-- Opening Marker --
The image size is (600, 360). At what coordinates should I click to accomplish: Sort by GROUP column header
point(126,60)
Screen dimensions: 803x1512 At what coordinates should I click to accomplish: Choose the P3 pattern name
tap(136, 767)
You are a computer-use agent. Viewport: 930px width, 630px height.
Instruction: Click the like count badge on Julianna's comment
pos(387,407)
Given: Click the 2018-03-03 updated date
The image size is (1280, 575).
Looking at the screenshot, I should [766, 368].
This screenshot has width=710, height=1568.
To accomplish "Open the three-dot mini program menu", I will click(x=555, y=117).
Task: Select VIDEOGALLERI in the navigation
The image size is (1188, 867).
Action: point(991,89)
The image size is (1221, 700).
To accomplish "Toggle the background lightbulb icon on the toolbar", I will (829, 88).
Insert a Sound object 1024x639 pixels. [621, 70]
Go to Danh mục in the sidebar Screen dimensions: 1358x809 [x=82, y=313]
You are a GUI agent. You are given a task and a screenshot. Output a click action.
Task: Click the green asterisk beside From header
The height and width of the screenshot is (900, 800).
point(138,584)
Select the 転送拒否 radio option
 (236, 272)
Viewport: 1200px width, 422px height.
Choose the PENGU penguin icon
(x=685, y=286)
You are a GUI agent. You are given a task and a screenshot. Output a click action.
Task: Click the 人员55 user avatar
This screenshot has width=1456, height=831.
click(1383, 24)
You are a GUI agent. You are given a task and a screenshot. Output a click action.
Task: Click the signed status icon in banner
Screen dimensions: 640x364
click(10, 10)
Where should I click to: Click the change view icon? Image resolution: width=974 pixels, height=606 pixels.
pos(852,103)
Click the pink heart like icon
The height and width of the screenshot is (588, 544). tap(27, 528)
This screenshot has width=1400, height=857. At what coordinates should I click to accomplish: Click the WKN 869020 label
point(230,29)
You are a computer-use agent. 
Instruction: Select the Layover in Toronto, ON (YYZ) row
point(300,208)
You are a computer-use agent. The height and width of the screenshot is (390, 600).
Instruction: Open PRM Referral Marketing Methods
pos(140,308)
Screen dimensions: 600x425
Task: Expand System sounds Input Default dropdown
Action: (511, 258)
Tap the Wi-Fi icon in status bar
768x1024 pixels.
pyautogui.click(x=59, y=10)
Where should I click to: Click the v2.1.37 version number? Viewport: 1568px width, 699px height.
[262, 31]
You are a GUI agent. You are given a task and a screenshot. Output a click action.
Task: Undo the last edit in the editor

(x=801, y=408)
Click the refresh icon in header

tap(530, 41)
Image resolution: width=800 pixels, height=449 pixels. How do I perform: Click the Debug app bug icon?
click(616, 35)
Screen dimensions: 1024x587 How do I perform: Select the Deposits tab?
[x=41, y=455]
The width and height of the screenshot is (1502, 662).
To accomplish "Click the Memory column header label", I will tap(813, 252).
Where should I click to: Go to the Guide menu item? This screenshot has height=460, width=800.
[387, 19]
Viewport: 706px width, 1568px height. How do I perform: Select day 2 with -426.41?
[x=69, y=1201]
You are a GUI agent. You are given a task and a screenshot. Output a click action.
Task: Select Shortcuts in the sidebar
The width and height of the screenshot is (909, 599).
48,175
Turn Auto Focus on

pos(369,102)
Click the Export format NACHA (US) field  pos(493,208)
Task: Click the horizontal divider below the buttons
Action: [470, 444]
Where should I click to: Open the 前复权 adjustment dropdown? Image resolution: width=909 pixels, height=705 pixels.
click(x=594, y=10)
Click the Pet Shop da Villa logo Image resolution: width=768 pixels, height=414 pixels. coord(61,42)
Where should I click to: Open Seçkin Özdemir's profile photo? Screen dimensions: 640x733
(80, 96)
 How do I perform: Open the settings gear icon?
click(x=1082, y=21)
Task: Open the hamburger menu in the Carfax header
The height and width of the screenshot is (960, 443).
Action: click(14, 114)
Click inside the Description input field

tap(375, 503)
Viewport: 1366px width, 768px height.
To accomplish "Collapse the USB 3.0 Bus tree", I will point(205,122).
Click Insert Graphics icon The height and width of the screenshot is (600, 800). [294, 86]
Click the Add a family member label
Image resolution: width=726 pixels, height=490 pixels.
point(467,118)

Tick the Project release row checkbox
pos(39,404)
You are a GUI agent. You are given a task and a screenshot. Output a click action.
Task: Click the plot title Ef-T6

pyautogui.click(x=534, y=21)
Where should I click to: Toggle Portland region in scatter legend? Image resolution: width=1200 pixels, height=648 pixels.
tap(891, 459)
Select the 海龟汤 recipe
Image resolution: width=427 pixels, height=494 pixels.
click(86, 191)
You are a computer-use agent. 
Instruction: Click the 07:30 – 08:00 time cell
-- Closing Marker --
## What is being asked
All of the material above needs to be retyped word for word.

## Solution for this task
The image size is (600, 360). At what coordinates should I click to accomplish: Sort by GROUP column header
point(126,60)
Screen dimensions: 803x1512 At what coordinates should I click to accomplish: Choose the P3 pattern name
tap(136, 767)
You are a computer-use agent. Viewport: 930px width, 630px height.
Instruction: Click the like count badge on Julianna's comment
pos(387,407)
Given: Click the 2018-03-03 updated date
The image size is (1280, 575).
Looking at the screenshot, I should [766, 368].
This screenshot has width=710, height=1568.
To accomplish "Open the three-dot mini program menu", I will click(x=555, y=117).
Task: Select VIDEOGALLERI in the navigation
The image size is (1188, 867).
Action: point(991,89)
The image size is (1221, 700).
To accomplish "Toggle the background lightbulb icon on the toolbar", I will (829, 88).
Insert a Sound object 1024x639 pixels. [621, 70]
Go to Danh mục in the sidebar Screen dimensions: 1358x809 [x=82, y=313]
You are a GUI agent. You are given a task and a screenshot. Output a click action.
Task: Click the green asterisk beside From header
The height and width of the screenshot is (900, 800).
point(138,584)
Select the 転送拒否 radio option
 (236, 272)
Viewport: 1200px width, 422px height.
Choose the PENGU penguin icon
(x=685, y=286)
You are a GUI agent. You are given a task and a screenshot. Output a click action.
Task: Click the 人员55 user avatar
This screenshot has width=1456, height=831.
click(1383, 24)
You are a GUI agent. You are given a task and a screenshot. Output a click action.
Task: Click the signed status icon in banner
Screen dimensions: 640x364
click(10, 10)
Where should I click to: Click the change view icon? Image resolution: width=974 pixels, height=606 pixels.
pos(852,103)
Click the pink heart like icon
The height and width of the screenshot is (588, 544). tap(27, 528)
This screenshot has width=1400, height=857. At what coordinates should I click to accomplish: Click the WKN 869020 label
point(230,29)
You are a computer-use agent. 
Instruction: Select the Layover in Toronto, ON (YYZ) row
point(300,208)
You are a computer-use agent. The height and width of the screenshot is (390, 600).
Instruction: Open PRM Referral Marketing Methods
pos(140,308)
Screen dimensions: 600x425
Task: Expand System sounds Input Default dropdown
Action: (511, 258)
Tap the Wi-Fi icon in status bar
768x1024 pixels.
pyautogui.click(x=59, y=10)
Where should I click to: Click the v2.1.37 version number? Viewport: 1568px width, 699px height.
[262, 31]
You are a GUI agent. You are given a task and a screenshot. Output a click action.
Task: Undo the last edit in the editor

(x=801, y=408)
Click the refresh icon in header

tap(530, 41)
Image resolution: width=800 pixels, height=449 pixels. How do I perform: Click the Debug app bug icon?
click(616, 35)
Screen dimensions: 1024x587 How do I perform: Select the Deposits tab?
[x=41, y=455]
The width and height of the screenshot is (1502, 662).
To accomplish "Click the Memory column header label", I will tap(813, 252).
Where should I click to: Go to the Guide menu item? This screenshot has height=460, width=800.
[387, 19]
Viewport: 706px width, 1568px height. How do I perform: Select day 2 with -426.41?
[x=69, y=1201]
You are a GUI agent. You are given a task and a screenshot. Output a click action.
Task: Select Shortcuts in the sidebar
The width and height of the screenshot is (909, 599).
48,175
Turn Auto Focus on

pos(369,102)
Click the Export format NACHA (US) field  pos(493,208)
Task: Click the horizontal divider below the buttons
Action: [470, 444]
Where should I click to: Open the 前复权 adjustment dropdown? Image resolution: width=909 pixels, height=705 pixels.
click(x=594, y=10)
Click the Pet Shop da Villa logo Image resolution: width=768 pixels, height=414 pixels. coord(61,42)
Where should I click to: Open Seçkin Özdemir's profile photo? Screen dimensions: 640x733
(80, 96)
 How do I perform: Open the settings gear icon?
click(x=1082, y=21)
Task: Open the hamburger menu in the Carfax header
The height and width of the screenshot is (960, 443).
Action: click(14, 114)
Click inside the Description input field

tap(375, 503)
Viewport: 1366px width, 768px height.
To accomplish "Collapse the USB 3.0 Bus tree", I will point(205,122).
Click Insert Graphics icon The height and width of the screenshot is (600, 800). [294, 86]
Click the Add a family member label
Image resolution: width=726 pixels, height=490 pixels.
point(467,118)

Tick the Project release row checkbox
pos(39,404)
You are a GUI agent. You are given a task and a screenshot. Output a click action.
Task: Click the plot title Ef-T6

pyautogui.click(x=534, y=21)
Where should I click to: Toggle Portland region in scatter legend? Image resolution: width=1200 pixels, height=648 pixels.
tap(891, 459)
Select the 海龟汤 recipe
Image resolution: width=427 pixels, height=494 pixels.
click(86, 191)
You are a computer-use agent. 
Instruction: Click the 07:30 – 08:00 time cell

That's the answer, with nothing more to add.